Spinocerebellar ataxia type 7 (SCA7) is a neurodegenerative disease caused by a polyglutamine expansion in ataxin-7, a subunit of the SAGA coactivator, which leads to progressive neuronal dysfunction and cell death in cerebellum, brainstem and retina. Increased nuclear volume, chromatin decondensation and deregulated gene expression were reported in a SCA7 mouse model expressing mutant ataxin-7 in rod photoreceptors. We analyzed the SCA7-induced chromatin reorganization by immunogold labeling, stereology, electron tomography and showed that in SCA7 rods the most external heterochromatin ring, corresponding to facultative heterochromatin, becomes fragmented and decondensed. The amounts of acetylated histone H3 and H4 tails were found to be unchanged in nuclear extracts of SCA7 retinas and their cellular distribution appeared similar in wild-type and SCA7 mice in so far that in both cases acetylated histones are positioned at the interface between eu- and hetero-chromatin. We found that the amount of the linker histone H1c is strongly reduced in nuclear extracts of SCA7 retinas and that the cellular distribution of H1c is particularly altered in the facultative heterochromatin compartment. The decreased histone H1c content thus provides a coherent explanation for the chromatin decondensation observed in SCA7 rod photoreceptor nuclei.

In vivo chromatin organization of mouse rod photoreceptors correlates with histone modifications.

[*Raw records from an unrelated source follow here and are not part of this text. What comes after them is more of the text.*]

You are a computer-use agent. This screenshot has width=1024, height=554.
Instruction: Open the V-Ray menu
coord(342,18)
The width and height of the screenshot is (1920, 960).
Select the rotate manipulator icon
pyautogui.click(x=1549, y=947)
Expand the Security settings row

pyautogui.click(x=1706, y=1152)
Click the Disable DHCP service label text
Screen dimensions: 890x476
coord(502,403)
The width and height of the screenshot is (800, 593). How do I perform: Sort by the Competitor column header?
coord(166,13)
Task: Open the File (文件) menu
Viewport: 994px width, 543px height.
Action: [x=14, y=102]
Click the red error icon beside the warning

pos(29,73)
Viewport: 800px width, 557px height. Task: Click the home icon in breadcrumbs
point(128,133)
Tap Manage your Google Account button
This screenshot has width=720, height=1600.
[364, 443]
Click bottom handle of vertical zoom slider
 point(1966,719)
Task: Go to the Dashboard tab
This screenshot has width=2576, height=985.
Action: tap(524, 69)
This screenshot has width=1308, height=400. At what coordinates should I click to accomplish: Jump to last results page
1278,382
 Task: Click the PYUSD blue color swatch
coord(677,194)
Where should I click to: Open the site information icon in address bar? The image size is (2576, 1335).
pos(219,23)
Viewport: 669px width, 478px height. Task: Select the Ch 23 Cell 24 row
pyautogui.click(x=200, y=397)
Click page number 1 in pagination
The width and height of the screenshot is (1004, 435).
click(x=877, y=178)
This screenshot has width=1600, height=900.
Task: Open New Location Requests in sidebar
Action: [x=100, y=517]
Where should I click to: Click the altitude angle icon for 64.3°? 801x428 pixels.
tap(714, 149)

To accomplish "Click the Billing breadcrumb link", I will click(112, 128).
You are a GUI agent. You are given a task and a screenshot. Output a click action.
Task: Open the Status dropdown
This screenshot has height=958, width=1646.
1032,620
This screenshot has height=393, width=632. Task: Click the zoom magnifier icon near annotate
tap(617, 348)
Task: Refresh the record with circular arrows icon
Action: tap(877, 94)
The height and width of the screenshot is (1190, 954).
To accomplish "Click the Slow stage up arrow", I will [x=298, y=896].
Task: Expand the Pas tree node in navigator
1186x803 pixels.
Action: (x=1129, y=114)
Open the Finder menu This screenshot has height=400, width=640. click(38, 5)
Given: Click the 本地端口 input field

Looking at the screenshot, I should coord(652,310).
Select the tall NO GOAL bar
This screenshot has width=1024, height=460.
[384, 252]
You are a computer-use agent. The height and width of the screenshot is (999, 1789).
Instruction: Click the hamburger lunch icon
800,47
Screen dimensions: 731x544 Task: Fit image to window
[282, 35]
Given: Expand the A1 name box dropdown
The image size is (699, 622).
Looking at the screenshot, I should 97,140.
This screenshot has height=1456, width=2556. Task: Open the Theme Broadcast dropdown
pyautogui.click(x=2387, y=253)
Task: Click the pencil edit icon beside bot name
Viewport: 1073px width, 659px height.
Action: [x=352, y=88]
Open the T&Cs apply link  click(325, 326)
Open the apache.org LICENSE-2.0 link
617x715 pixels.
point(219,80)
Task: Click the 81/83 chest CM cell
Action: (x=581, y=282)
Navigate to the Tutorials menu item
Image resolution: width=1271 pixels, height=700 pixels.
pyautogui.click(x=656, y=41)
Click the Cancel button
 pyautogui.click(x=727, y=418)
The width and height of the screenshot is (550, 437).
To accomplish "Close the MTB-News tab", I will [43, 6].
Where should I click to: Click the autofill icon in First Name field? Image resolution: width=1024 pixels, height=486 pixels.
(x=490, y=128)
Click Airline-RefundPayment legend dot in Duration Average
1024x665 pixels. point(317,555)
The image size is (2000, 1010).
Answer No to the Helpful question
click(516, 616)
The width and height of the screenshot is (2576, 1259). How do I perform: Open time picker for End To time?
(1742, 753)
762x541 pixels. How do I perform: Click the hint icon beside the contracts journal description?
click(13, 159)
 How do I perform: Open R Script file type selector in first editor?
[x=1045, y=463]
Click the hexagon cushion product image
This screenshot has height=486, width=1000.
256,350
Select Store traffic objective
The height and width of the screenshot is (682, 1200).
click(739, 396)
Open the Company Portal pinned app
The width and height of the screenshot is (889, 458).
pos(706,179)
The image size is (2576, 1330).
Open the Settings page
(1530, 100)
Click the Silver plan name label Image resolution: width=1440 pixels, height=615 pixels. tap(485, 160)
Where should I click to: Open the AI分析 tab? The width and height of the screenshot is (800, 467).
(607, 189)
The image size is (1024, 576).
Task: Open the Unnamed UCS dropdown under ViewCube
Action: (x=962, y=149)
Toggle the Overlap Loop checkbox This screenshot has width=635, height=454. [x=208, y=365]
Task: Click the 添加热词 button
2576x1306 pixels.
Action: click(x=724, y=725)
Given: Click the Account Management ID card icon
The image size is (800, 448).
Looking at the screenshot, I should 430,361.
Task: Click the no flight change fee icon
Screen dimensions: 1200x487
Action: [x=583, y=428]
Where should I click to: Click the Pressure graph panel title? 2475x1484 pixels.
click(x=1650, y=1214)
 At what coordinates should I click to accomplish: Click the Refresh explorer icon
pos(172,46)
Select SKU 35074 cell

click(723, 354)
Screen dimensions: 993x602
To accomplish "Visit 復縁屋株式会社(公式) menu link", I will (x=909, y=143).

BACKGROUND: The folding of genetic information into chromatin plays important regulatory roles in many nuclear processes and particularly in gene transcription. Post translational histone modifications are associated with specific chromatin condensation states and with distinct transcriptional activities. The peculiar chromatin organization of rod photoreceptor nuclei, with a large central domain of condensed chromatin surrounded by a thin border of extended chromatin was used as a model to correlate in vivo chromatin structure, histone modifications and transcriptional activity. METHODOLOGY: We investigated the functional relationships between chromatin compaction, distribution of histone modifications and location of RNA polymerase II in intact murine rod photoreceptors using cryo-preparation methods, electron tomography and immunogold labeling. Our results show that the characteristic central heterochromatin of rod nuclei is organized into concentric domains characterized by a progressive loosening of the chromatin architecture from inside towards outside and by specific combinations of silencing histone marks. The peripheral heterochromatin is formed by closely packed 30 nm fibers as revealed by a characteristic optical diffraction signal. Unexpectedly, the still highly condensed most external heterochromatin domain contains acetylated histones, which are usually associated with active transcription and decondensed chromatin. Histone acetylation is thus not sufficient in vivo for complete chromatin decondensation. The euchromatin domain contains several degrees of chromatin compaction and the histone tails are hyperacetylated, enriched in H3K4 monomethylation and hypo trimethylated on H3K9, H3K27 and H4K20. The transcriptionally active RNA polymerases II molecules are confined in the euchromatin domain and are preferentially located at the vicinity of the interface with heterochromatin. CONCLUSIONS: Our results show that transcription is located in the most decondensed and highly acetylated chromatin regions, but since acetylation is found associated with compact chromatin it is not sufficient to decondense chromatin in vivo. We also show that a combination of histone marks defines distinct concentric heterochromatin domains.